[Work instructions]
Look through the records and copy each line that has "computer" in it.

(Saved entries)
----------

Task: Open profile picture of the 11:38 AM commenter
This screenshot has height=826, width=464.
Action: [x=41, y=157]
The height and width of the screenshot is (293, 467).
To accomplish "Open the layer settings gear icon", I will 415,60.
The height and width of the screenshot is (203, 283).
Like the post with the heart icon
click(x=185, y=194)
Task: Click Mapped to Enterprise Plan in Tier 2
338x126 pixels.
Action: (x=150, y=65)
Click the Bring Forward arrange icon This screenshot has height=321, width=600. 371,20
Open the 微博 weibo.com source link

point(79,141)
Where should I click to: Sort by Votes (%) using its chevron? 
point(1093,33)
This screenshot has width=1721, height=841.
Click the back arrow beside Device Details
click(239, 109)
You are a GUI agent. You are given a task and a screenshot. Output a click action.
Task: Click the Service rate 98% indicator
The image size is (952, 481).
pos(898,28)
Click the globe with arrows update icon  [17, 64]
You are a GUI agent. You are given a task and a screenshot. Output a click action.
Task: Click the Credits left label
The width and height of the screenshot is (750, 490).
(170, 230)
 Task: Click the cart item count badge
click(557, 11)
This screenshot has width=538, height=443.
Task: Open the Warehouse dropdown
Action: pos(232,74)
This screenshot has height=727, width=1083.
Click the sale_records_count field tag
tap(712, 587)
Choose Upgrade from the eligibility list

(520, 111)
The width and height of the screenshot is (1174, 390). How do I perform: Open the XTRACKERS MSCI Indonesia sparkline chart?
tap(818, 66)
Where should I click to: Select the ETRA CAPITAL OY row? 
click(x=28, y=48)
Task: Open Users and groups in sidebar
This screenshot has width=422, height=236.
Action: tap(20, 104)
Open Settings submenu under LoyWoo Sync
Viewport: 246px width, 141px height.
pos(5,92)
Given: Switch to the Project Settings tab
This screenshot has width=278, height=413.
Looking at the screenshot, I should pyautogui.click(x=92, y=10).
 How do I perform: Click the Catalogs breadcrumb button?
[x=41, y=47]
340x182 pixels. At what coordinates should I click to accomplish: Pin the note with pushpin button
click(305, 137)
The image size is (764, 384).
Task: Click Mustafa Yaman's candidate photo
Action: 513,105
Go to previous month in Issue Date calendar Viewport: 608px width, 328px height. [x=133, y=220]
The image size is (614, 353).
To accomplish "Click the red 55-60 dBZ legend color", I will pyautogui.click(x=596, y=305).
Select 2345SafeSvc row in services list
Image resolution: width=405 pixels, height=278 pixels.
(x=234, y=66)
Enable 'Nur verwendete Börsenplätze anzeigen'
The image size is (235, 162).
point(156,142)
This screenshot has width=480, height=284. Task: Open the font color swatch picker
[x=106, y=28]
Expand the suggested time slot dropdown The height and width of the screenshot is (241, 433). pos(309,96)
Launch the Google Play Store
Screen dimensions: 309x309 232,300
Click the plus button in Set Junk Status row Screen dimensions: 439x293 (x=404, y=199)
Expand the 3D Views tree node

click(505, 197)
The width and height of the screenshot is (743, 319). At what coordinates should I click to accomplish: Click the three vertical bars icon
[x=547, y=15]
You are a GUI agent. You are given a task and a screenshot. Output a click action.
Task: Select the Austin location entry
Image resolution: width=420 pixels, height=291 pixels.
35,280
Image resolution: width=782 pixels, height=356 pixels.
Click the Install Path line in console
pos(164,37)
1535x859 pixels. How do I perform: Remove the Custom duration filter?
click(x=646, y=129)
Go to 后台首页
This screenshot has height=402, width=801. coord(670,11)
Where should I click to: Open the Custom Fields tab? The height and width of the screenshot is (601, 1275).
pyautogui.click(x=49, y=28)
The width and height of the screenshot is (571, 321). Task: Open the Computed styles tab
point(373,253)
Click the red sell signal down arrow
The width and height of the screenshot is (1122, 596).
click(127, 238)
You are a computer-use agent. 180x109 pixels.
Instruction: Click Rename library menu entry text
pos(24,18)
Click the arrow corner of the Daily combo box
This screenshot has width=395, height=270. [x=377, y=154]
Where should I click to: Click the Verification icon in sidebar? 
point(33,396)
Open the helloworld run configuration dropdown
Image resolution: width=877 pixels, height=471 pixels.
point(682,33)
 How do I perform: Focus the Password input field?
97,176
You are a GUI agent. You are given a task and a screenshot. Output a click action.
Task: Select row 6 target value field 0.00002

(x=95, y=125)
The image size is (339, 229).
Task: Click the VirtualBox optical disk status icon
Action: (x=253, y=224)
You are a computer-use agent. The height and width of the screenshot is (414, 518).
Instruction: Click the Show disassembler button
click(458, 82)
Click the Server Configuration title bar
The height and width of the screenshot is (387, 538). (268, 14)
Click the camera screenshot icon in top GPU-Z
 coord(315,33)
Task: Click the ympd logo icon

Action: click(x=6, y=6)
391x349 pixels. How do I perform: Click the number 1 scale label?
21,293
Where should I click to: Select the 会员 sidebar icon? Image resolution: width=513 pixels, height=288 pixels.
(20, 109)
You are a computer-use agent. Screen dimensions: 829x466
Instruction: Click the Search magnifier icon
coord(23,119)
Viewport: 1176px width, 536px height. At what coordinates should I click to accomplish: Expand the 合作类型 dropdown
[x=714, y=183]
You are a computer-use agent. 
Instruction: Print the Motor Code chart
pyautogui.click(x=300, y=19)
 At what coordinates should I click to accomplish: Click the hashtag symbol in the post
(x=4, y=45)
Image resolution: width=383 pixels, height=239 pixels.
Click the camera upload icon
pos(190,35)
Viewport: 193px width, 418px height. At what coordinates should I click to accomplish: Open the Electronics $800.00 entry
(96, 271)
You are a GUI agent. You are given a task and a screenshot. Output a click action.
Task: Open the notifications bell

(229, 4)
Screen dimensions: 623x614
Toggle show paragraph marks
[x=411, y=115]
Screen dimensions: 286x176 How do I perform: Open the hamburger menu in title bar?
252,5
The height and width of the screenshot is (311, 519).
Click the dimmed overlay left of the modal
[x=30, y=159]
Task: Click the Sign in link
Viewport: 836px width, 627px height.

----------

[Exercise result]
You are a computer-use agent. 180x109 pixels.
You are a computer-use agent. The height and width of the screenshot is (414, 518).
You are a computer-use agent. Screen dimensions: 829x466
You are a computer-use agent. 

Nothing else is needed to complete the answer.